Near the end of Contributions Heidegger remarks that, by writing Seyn   instead of Sein, he wants to "indicate that [Sein] here is no longer thought metaphysically." Thus he elucidates the specific way in which these words, Sein and Seyn, with their frequent appearance throughout Contributions, are to be understood. But how do we reflect this understanding in translation?

Heidegger uses the eighteenth-century orthography of Sein, i.e., Seyn, in order to indicate that, when he writes Sein, he means the way Sein is grasped metaphysically and, when he writes Seyn, he means the way Sein is no longer grasped metaphysically. In both cases, then, he is dealing with one and the same Sein and not  , as it were, with Sein differentiated from Seyn: He intends no opposition. Accordingly, to use two different words for translating Sein and Seyn-e.g., "being" and "beon" - would increase the danger of carrying too far a simple orthographic device. [1] It suggests too much of a "division." Thus we realized (a) that translating Seyn with a new English word is misleading, in indicating too great a delineation, and (b) that, if available, an orthographic device is enough for drawing attention to Seyn.

Considering the fact that both Sein and Seyn are pronounced in exactly the same way and that the difference between these words is noticeable only in writing, we decided to use the English word "being" for translating Sein and to hyphenate the same word as "be-ing" for translating Seyn. In this way we have two English words, being and be-ing, that, like Sein and Seyn, are pronounced in the same way but written differently.
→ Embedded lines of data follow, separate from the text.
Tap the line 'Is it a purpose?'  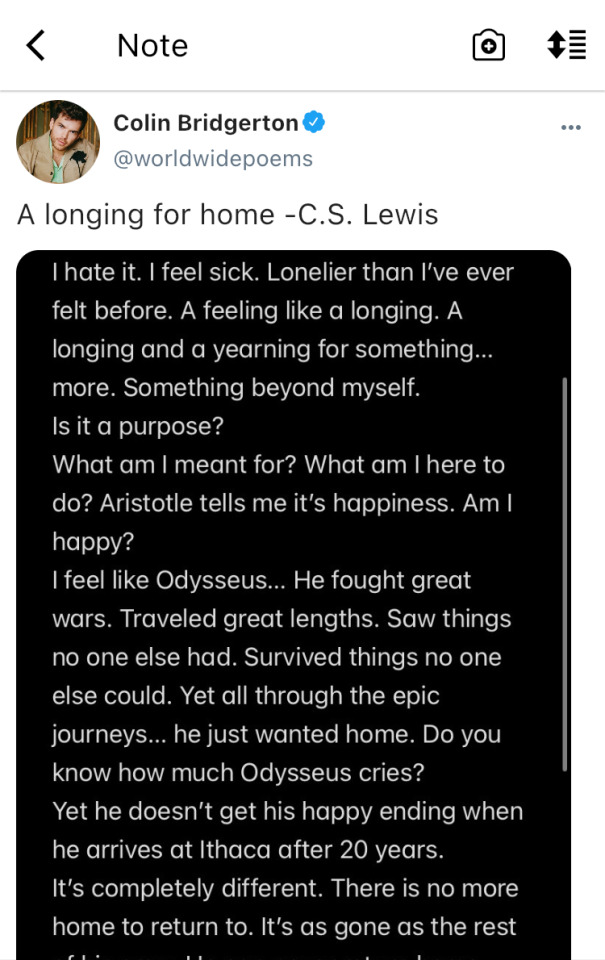pyautogui.click(x=138, y=426)
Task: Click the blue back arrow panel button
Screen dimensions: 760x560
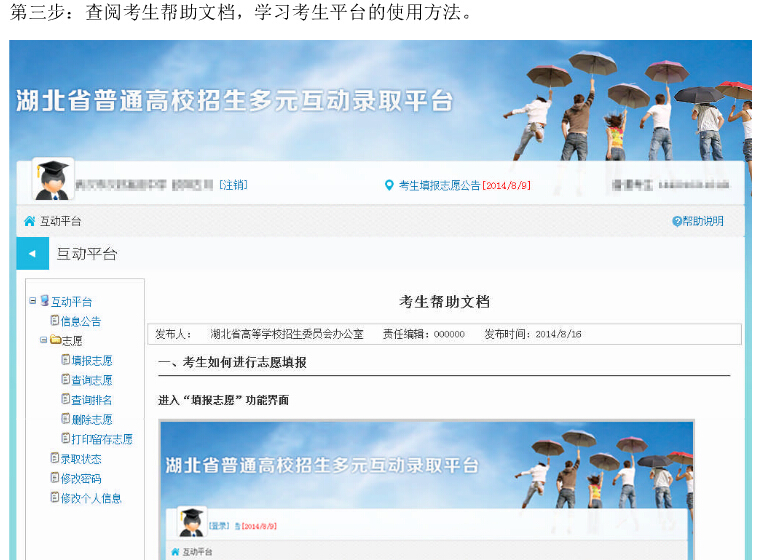Action: (31, 254)
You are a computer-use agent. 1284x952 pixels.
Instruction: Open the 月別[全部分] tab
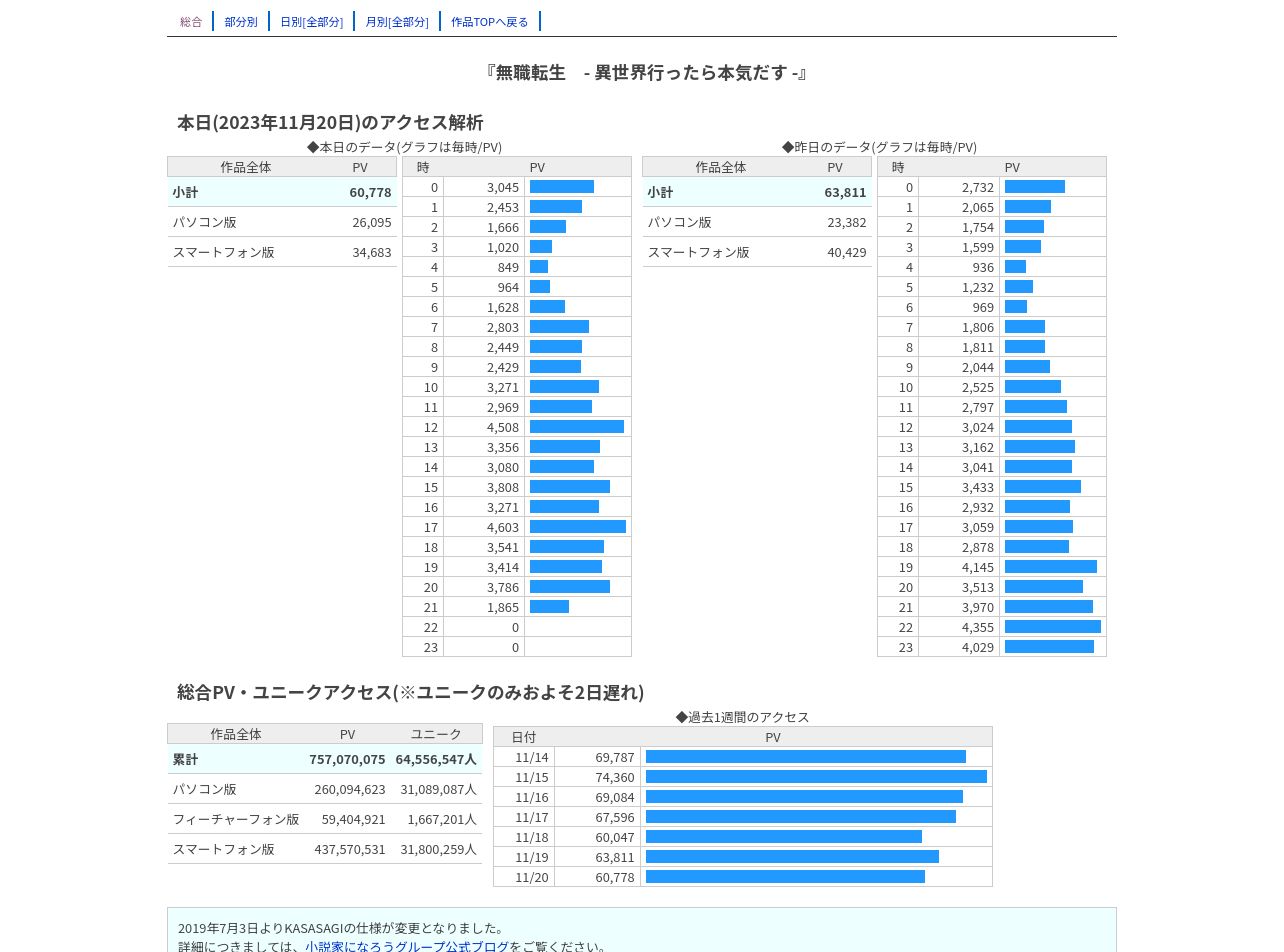click(x=397, y=21)

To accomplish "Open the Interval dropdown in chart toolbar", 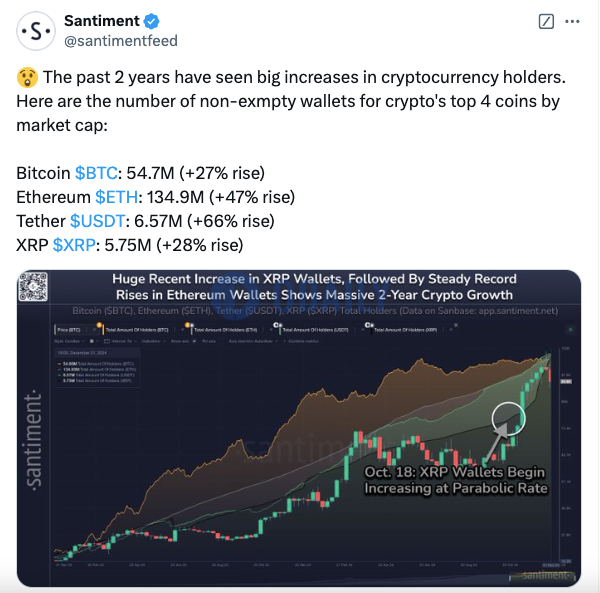I will coord(119,341).
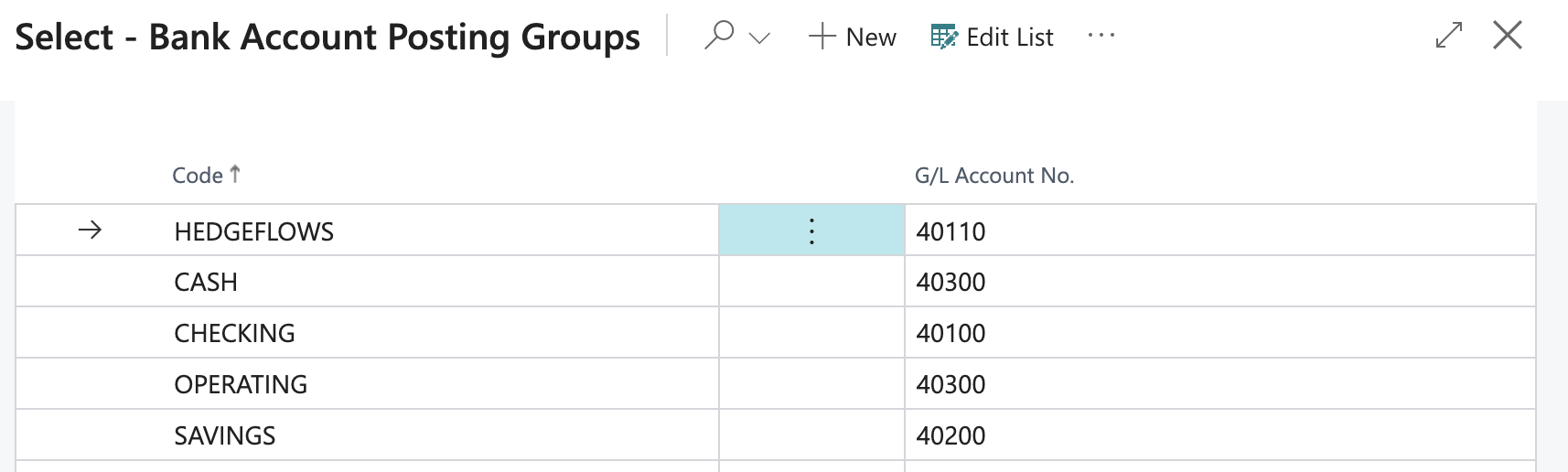Select the CASH posting group

tap(206, 283)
Thus we are able to avoid using a "new" word for Seyn-like beon-which could be misunderstood as standing in opposition to "being." For, distinguishing Seyn from Sein is not the same as creating an opposition between them. (It should be noted, however, that, as F.-W. von Herrmann   writes in the Editor’s Epilogue, "The alternating spellings "Seyn"and "Sein" ["be-ing" and "being"] were left unchanged, even where the matter at hand   is "Seyn" ["be-ing"] and not "Sein" ["being"] and where Heidegger here and there, apparently during the writing, did not consistently maintain the different spelling." We have made the same decision and consistently translated "Seyn" with "being" and "Sein" with "being.")


[1William J. Richardson, Heidegger: Through Phenomenology to Thought (The Hague: Nijhoff, 1967), pp. 554f.